Last year, to coincide with the centenary of the Great War, a spate of books was published that covered the conflict from all angles - everything from new histories to trench-set fiction to biographies of its soldier-poets.

This year there appears to be no sign of let-up. But while scanning publishers' 2015 catalogues, it becomes quickly apparent that, even without a centenary, there is as strong a demand as ever for books on the Second World War. The titles that grab our attention are not those that retread old, churned up ground, but rather those that chart less chronicled campaigns on less documented fronts, preferably by less familiar authors. A book which meets all those criteria is a rediscovered classic and one of the most famous Finnish novels ever written.

Unknown Soldiers was first published in Finland in 1954 to mixed reviews but has since gone on to sell 700,000 copies - no small feat for a country with the same size of population as Scotland. It remains one of Finland's bestselling books of all time, one read by every Finnish child at school. Its author, Väinö Linna (1920-92), was one of Finland's most influential authors of the 20th century. For his breakthrough novel, he drew on his own experience as a machine-gunner on the eastern front from 1941-44. Unknown Soldiers previously appeared in a rickety English translation. Now, thanks to the superlative efforts of Liesl Yamaguchi, we have a version which finally does justice to the original.

The novel begins with a calm-before-the-storm mobilization of troops. On the second page one soldier-to-be learns that "Adolf was raising a ruckus". But of course when Finland enters the fray it is not to neutralise Hitler but to take up arms against the old enemy, the Soviet Union. As Linna builds up his cast, it turns out that most of his officers have just fought in the 1939-40 Winter War, at the end of which the Finns and Russians achieved only a bitter stalemate.

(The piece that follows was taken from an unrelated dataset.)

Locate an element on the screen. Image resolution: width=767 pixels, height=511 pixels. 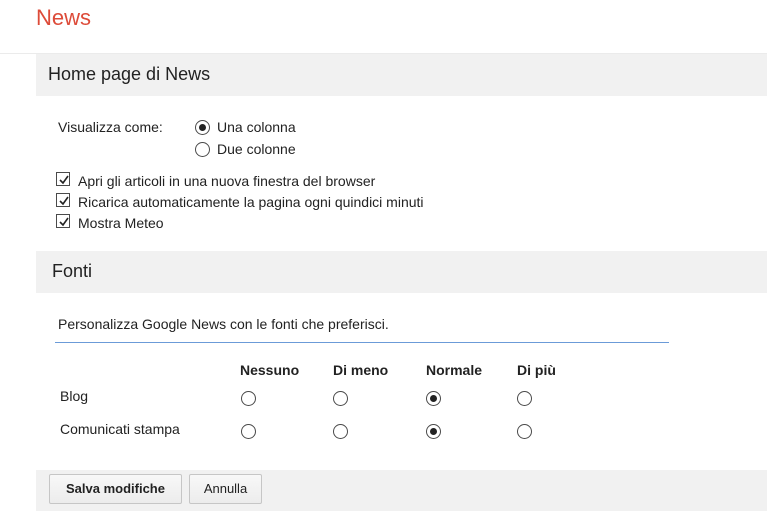
column-header-less: Di meno is located at coordinates (361, 370).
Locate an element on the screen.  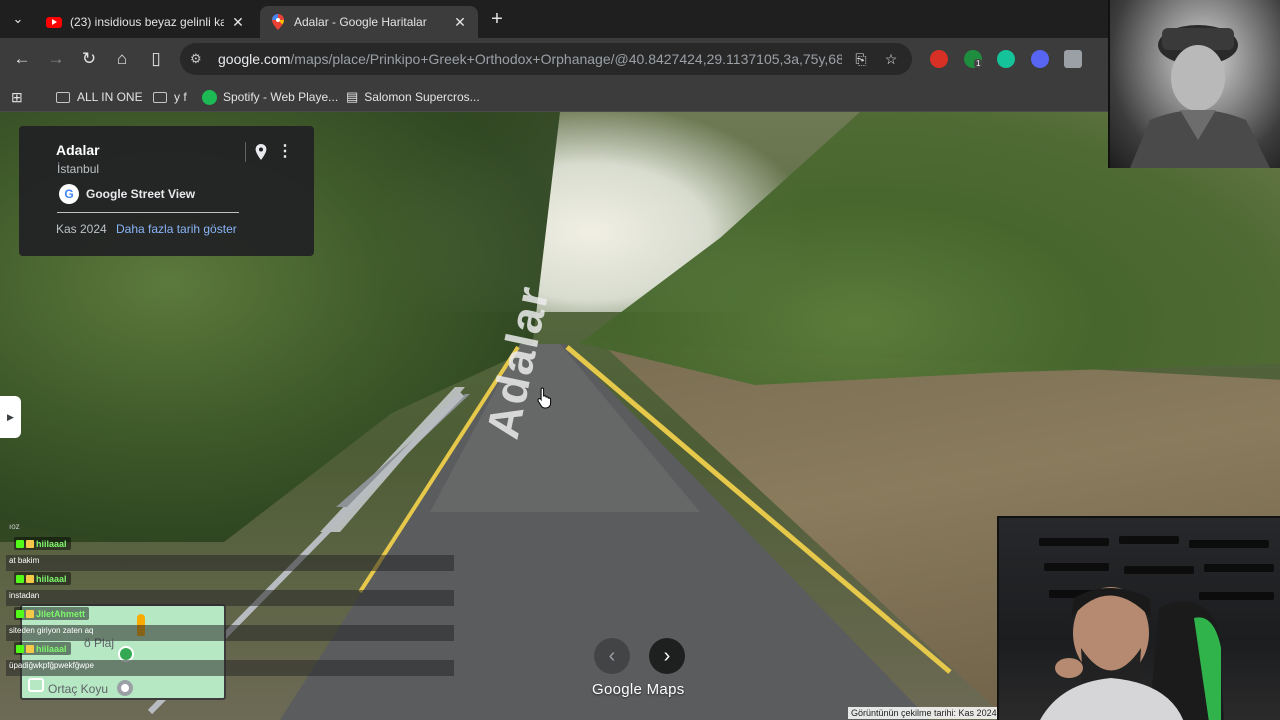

This time around the Finnish objective is to complete the job and permanently derail the marauding Soviet juggernaut.

Once Linna's men have been set up he promptly sends them into battle - and then proceeds to pick them off, one by one. "We're headed for the cemeteries, boys!" one says grimly, not realising that the majority won't even get that privilege. Characters introduced fleetingly in the first couple of pages, all "Strapping bundles of Finnish ferocity", meet grisly ends several chapters in. They fight and fall in swamps and pine forests, coming up against tanks and cannon and the unfriendly fire of snipers and rival machine-gunners. In doing so, "The strong grew stronger; the weak faltered further under the strain." As the slaughter intensifies "No man was excused from his butchering duties."

Linna's soldiers have names and scraps of personality, but they are essentially "unknown" because of their sheer number. Some stand out due to their dialect, at times more Kentucky than Karelia: "Hot diggity! These are some dandy felt books I got me back there on'nat service road." However, most don't stick around long enough to make an impression on the reader. In the end, we give up remembering who's who, having long since come to the conclusion that Linna's aim is not to home in on individual plights and agendas but to show the whole great shapeless mass of a platoon, one that is continuously besieged and pared down. The brutality of the mechanical depletion of old-guard troops is offset by the belt-fed replenishment of fresh-faced new recruits. In the novel's final stretch, with their flanks even more exposed and morale in tatters, we witness Linna's ragged unit bowed by hunger, contemplating desertion, then bombarded by ground-attack planes. "This isn't a war," one man declares. "This is just horror after horror."

Unknown Soldiers still has the power to shock. Linna's men fight a dirty, dog-eat-dog war. By focusing on hardship rather than heroics, and eschewing any trace of gallows humour or lyricism, Linna's gutsy, visceral portrayal of war owes more to Mailer than, say, Waugh or Heller. In one memorable, if harrowing scene, a soldier left for dead beseeches overhead fighter planes to put him out of his misery. And then there is Linna's gimlet-eyed detail: a corpse on a stretcher, its dangling arm culminating in a clenched fist; bodies strewn on the ground, "many with their pockets already flipped inside out".

The relentless carnage will make some readers long for armistice and defeat. In places it feels as if Linna set out to depict a war of attrition that would simultaneously grind down his reader. And yet those who last the arduous course will find much to admire in Linna's unsparing prose and gritty realism. Not a comforting novel by many means, but a profound and enriching one.